There is a similar question, however it is in Java and the solution uses character arrays: How does one store password hashes securely in memory, when creating accounts?

Can this be done in Python?

Iyar answered 8/4, 2009 at 1:13 Comment(3)

Near the bottom of this IBM article, they talk about using a mutable data structure instead of an immutable string. – Zither 7/4, 2015 at 5:33

The link to the IBM article in the comment above doesn't work anymore, use an archived page. – Elegist 5/1, 2017 at 17:33

I was trying to achieve something similar and came across this : sjoerdlangkemper.nl/2016/06/09/clearing-memory-in-python – Babs 10/8, 2019 at 7:43

Python doesn't have that low of a level of control over memory. Accept it, and move on. The best you can do is to del password after calling mail.login so that no references to the password string object remain. Any solution that purports to be able to do more than that is only giving you a false sense of security.

Python string objects are immutable; there's no direct way to change the contents of a string after it is created.
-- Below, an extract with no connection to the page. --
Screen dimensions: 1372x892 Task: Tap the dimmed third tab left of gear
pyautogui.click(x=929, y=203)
Even if you were able to somehow overwrite the contents of the string referred to by password (which is technically possible with stupid ctypes tricks), there would still be other copies of the password that have been created in various string operations:

by the getpass module when it strips the trailing newline off of the inputted password
by the imaplib module when it quotes the password and then creates the complete IMAP command before passing it off to the socket

You would somehow have to get references to all of those strings and overwrite their memory as well.

Poser answered 8/4, 2009 at 2:1 Comment(3)
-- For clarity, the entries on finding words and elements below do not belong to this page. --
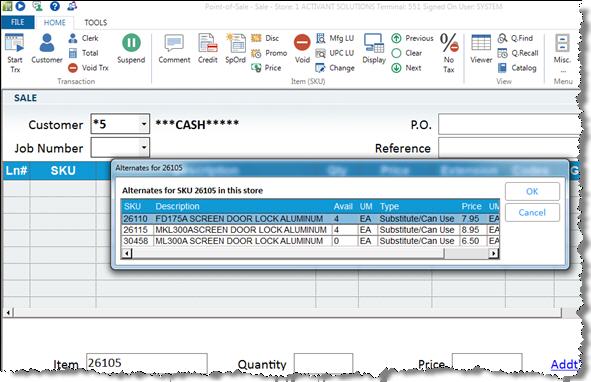Open the Misc. menu dropdown
Viewport: 591px width, 382px height.
[562, 53]
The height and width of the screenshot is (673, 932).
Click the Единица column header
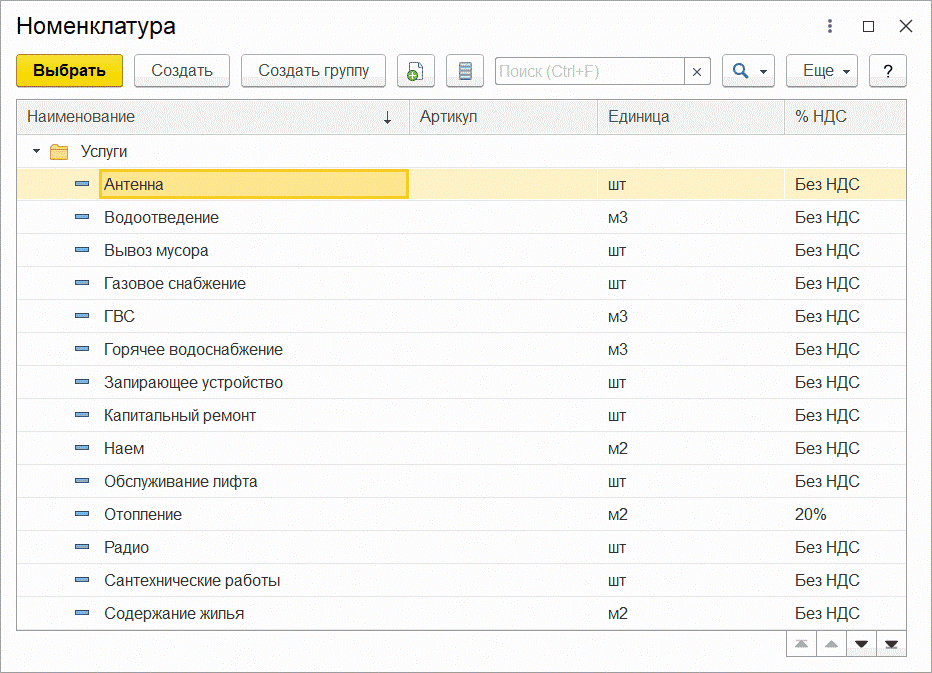tap(690, 117)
Not to mention the possibility that the OS will swap your whole memory page out to disk, where it could sit for months. – Legg 8/4, 2009 at 3:22

The swap issue is not python specific ofc, but here is a discussion about that part: security.stackexchange.com/questions/29350/… – Corvin 19/1, 2018 at 10:13

If they can read the page file, your problems are way bigger than a password in the heap. – Thermionic 22/10, 2022 at 11:41

There actually -is- a way to securely erase strings in Python; use the memset C function, as per Mark data as sensitive in python

Edited to add, long after the post was made: here's a deeper dive into string interning. There are some circumstances (primarily involving non-constant strings) where interning does not happen, making cleanup of the string value slightly more explicit, based on CPython reference counting GC. (Though still not a "scrubbing" / "sanitizing" cleanup.)

Cannon answered 18/11, 2009 at 4:32 Comment(5)
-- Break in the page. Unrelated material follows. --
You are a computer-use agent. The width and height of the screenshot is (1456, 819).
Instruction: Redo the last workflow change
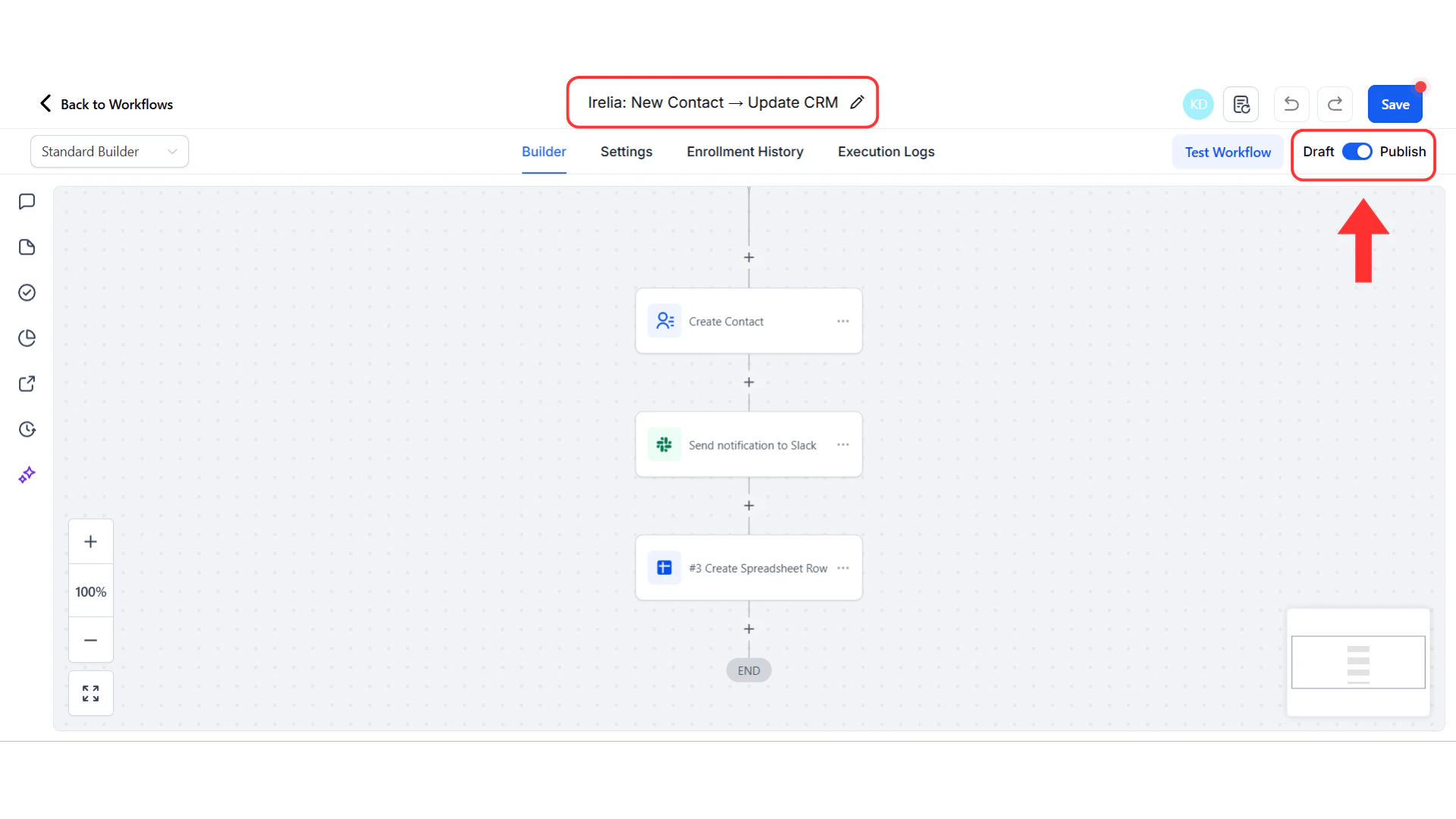[x=1335, y=104]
Note that this is OS-dependent. Windows and Linux code is given in the linked post. – Reinhart 9/11, 2016 at 19:11

It's also highly dependent on internal interpreter details such as: id having the same value as the object pointer, the offset of string data from the object pointer, etc. Incredibly brittle; do not recommend. – Pyroxenite 21/12, 2018 at 23:40

@ConradMeyer Of course it is. While this may be abstractly considered "brittle", and certainly no-one is recommending it, it does answer the question of "is this possible" better than the currently accepted answer beginning with "Python doesn't have that low of a level of control over memory. Accept it, and move on." which is absolutely false and unhelpful, as immediately demonstrated by the existence of ctypes. This solution is actually even worse than you might be suggesting; you would be modifying hashed data values application-wide and destroying the ability to represent certain strings. – Cannon 24/12, 2018 at 3:7

I find the argument this answers "is it possible" better than the accepted answer pretty silly. As you mention, it totally breaks the interpreter; and additionally, it doesn't work with any other regular Python string functionality or libraries that make copies or temporary values. And it relies on something with even weaker type safety / warnings / errors than regular C. So you're better off just using C in the first place. I wouldn't characterize that as "possible in Python." I'm also not happy that the first answer is the correct one, but unfortunately, it is. – Pyroxenite 25/12, 2018 at 4:11

@ConradMeyer "Just use C in the first place." 🤔 No. Honestly, memory scrubbing has never actually come up in my career developing Python web applications and devops systems, despite the fact that Heartbleed was actively wielded against my infrastructure. (Edited to add: all things are possible. Not all things are reasonable. "Can this be done?" is a yup. Next up: "Should this be done?" Probably not unless you have very explicit needs. That's a different question.) – Cannon 17/10, 2022 at 11:55

The correct solution is to use a bytearray() ... which is mutable, and you can safely clear keys and sensitive material from RAM.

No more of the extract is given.